## EJERCICIO
Enumera todas las disciplinas artísticas que el fragmento del texto nombra al hablar de la elección de una línea de especialización.

═══ FRAGMENTO DEL TEXTO ═══

1988 fue sin duda un año lleno de descubrimientos, algunos relacionados evidentemente con los enormes y profundos cambios que experimentaba el país. Nosotros, que mirábamos desde lo alto de lo que en aquel entonces fuera el Instituto Luis Campino –hoy Centro de Extensión de la Universidad Católica–, veíamos pasar la fauna completa de Guanacos y Zorrillos entre una multitud colorida que corría frente a ellos, seguros de estar presenciando momentos que quedarían registrados no sólo en la historia oficial, sino también en la historia que fuimos construyendo para nuestros propios ojos.
Lunes, 8.27, frontis Casa Central
En el cuarto piso, la puerta del Taller de Color I se cerraba irremediablemente a las 8:30, y los 104 escalones que me separaban de ella aun estaban horrorosamente lejos. Con un poco de suerte y energía, lograba llegar a tiempo.
Una vez dentro, los papeles de colores de 10 x 10 cm, ordenadamente contenidos en una caja confeccionada especialmente para ellos, suponían una aproximación absolutamente concreta a la materia. Sin embargo ahí ni los colores, ni siquiera las palabras, tenían ya el mismo significado.
¿Cómo era posible que el rojo tuviera demasiado amarillo o que el azul estuviera muy sucio, que le sobrara blanco?
Confieso que, durante al menos los dos primeros meses de aquel taller de primer año, estuve absolutamente perdida entre esas palabras, ciega ante las correcciones de aquel profesor alto y serio que rara vez quedaba satisfecho con mis ejercicios. Y es que es muy probable que el rigor fuera una de sus primeras enseñanzas, trabajar seriamente, cuidar todos los detalles.
Pero, para mi sorpresa, el día llegó. No sé exactamente cuándo ni por qué, pero pude ver que efectivamente el rojo que estaba usando era muy cálido y se tornaba demasiado anaranjado con el exceso de amarillo.
A partir de ese día, camino a la Escuela, comencé a entretenerme fijándome en la pintura de las casas y las rejas, en los abrigos de la gente que caminaba junto a mi, en una práctica que aún mantengo, de tanto en tanto. Porque aprender a “ver” es como aprender a andar en bicicleta, dicen. Una vez que se ha “visto”, ya no se puede dejar de “ver”, aunque se quiera.
Dos años y medio más tarde teníamos que tomar una decisión que intuíamos sería vital en nuestra formación: debíamos escoger a qué línea de especialización queríamos ingresar. Muchos de nosotros no tuvimos ninguna duda. No porque el grabado fuera necesariamente la disciplina con la que nos interesaba desarrollar nuestra obra, sino porque era la única posibilidad de volver a tener clases con ese profesor que en primer año había sembrado en nosotros una profunda curiosidad. Hoy pienso que muchos lo habríamos seguido igual, a pintura, dibujo o escultura, convencidos de estar ganando un espacio de libertad fundamental.

═══ DATOS PROPORCIONADOS ═══

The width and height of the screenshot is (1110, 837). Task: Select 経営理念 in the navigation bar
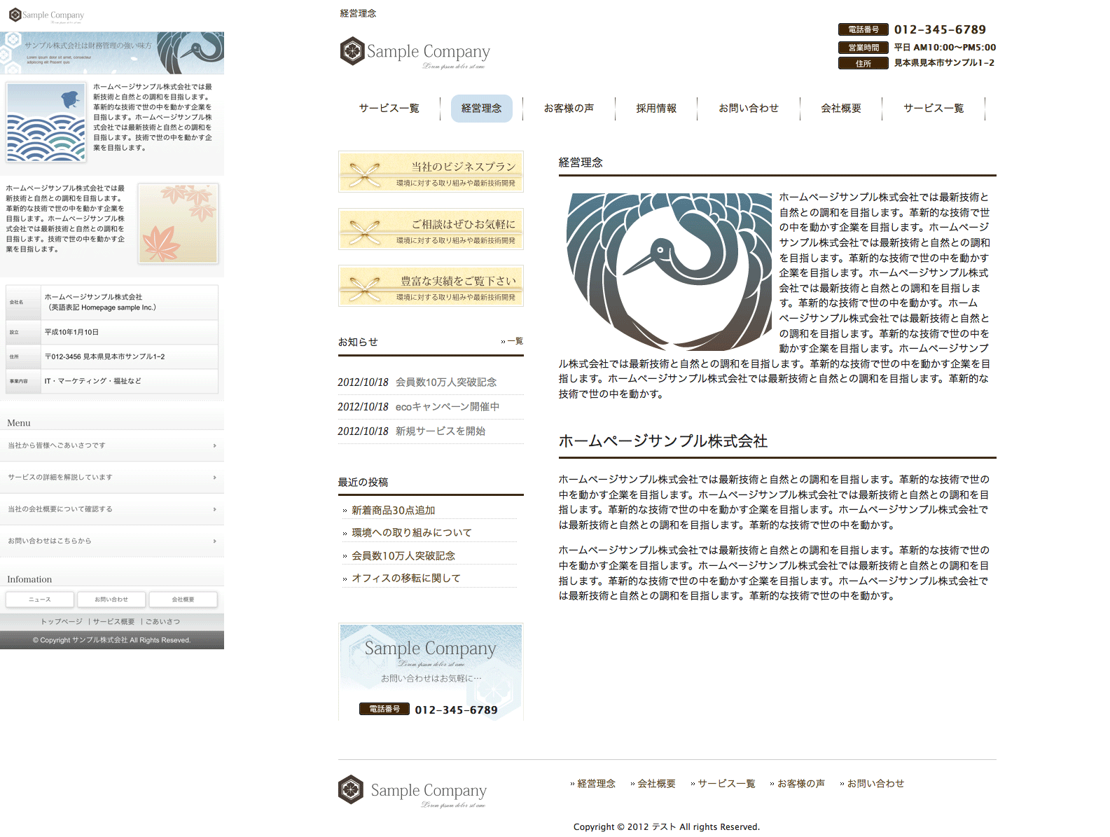click(x=481, y=109)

═══

## RESPUESTA
Grabado, pintura, dibujo y escultura.